[EXTRACTED ENTRIES — start]
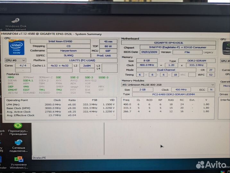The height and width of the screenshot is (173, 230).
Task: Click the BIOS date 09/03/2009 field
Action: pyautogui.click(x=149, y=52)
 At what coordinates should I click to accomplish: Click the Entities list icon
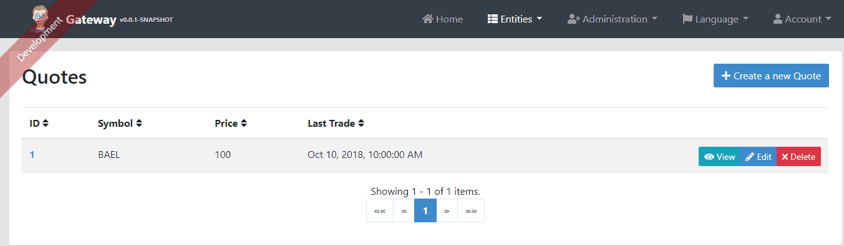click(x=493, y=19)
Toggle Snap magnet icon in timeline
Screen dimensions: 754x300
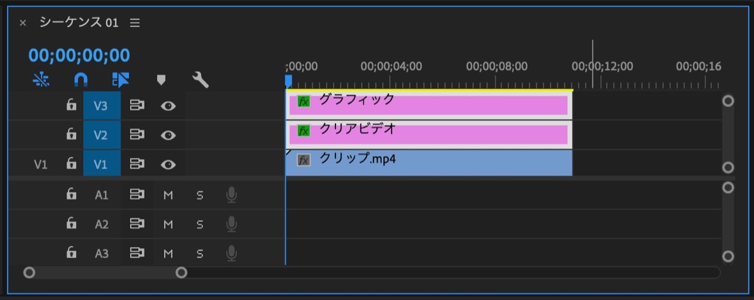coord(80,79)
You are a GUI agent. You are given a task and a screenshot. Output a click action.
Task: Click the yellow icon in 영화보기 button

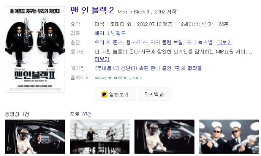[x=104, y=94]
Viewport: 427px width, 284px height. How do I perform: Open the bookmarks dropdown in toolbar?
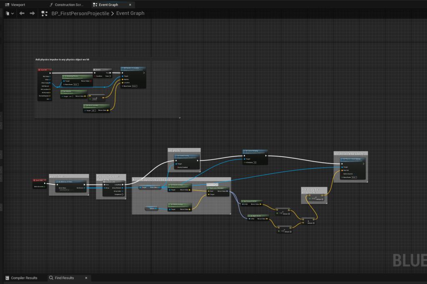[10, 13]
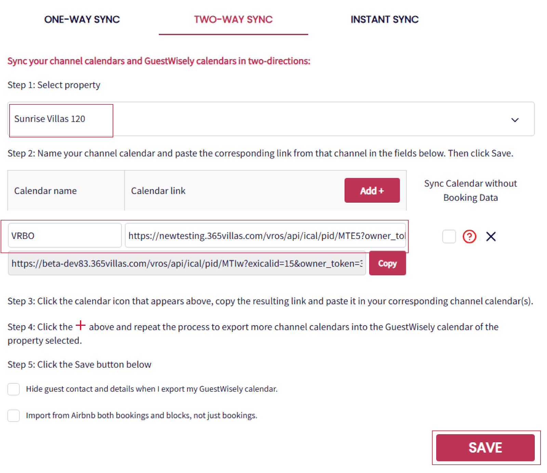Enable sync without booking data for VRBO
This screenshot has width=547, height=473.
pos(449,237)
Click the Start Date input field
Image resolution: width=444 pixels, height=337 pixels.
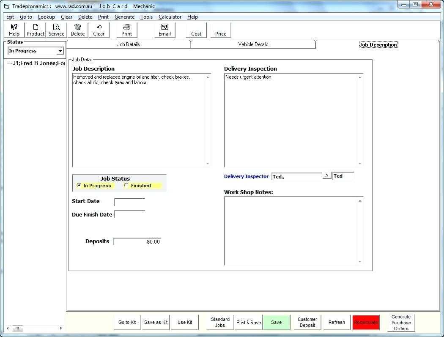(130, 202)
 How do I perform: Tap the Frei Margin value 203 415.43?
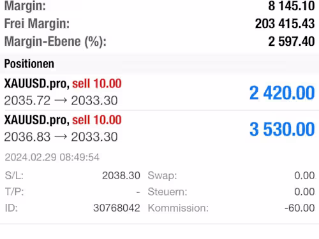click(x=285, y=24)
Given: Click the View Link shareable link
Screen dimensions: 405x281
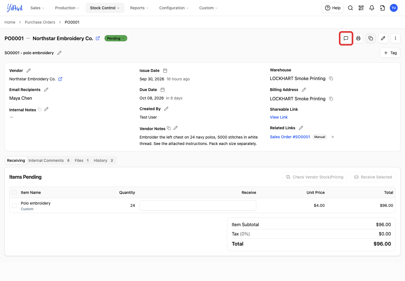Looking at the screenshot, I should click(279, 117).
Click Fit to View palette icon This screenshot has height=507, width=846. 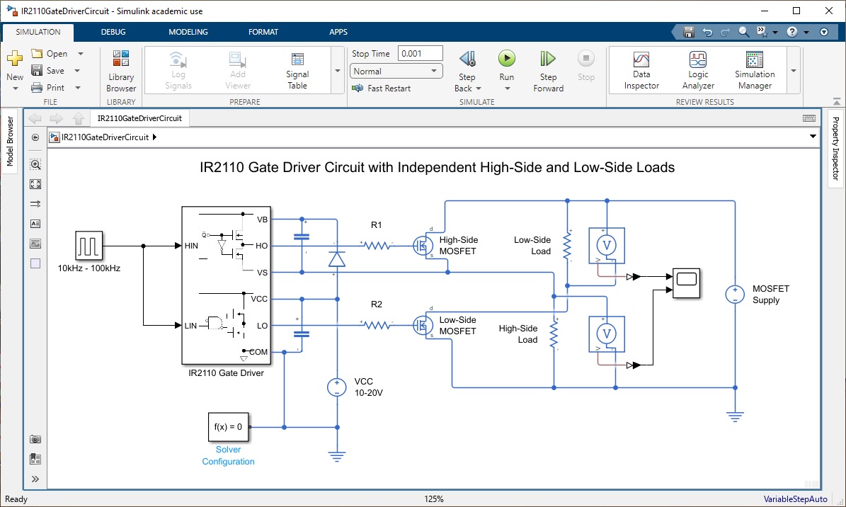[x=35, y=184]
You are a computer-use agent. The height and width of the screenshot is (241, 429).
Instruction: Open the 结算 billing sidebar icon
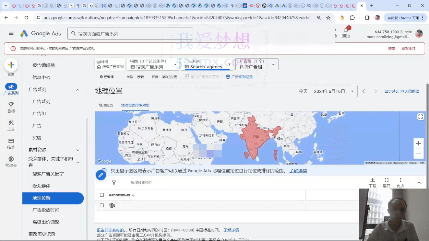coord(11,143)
[EXTRACTED ENTRIES — finish]
● WORK TO BE COMPLETED: Within the records above, determine how many lines contain the word "agent". Respond with that number and no other text.

● OUTPUT OF THE EXERCISE: 2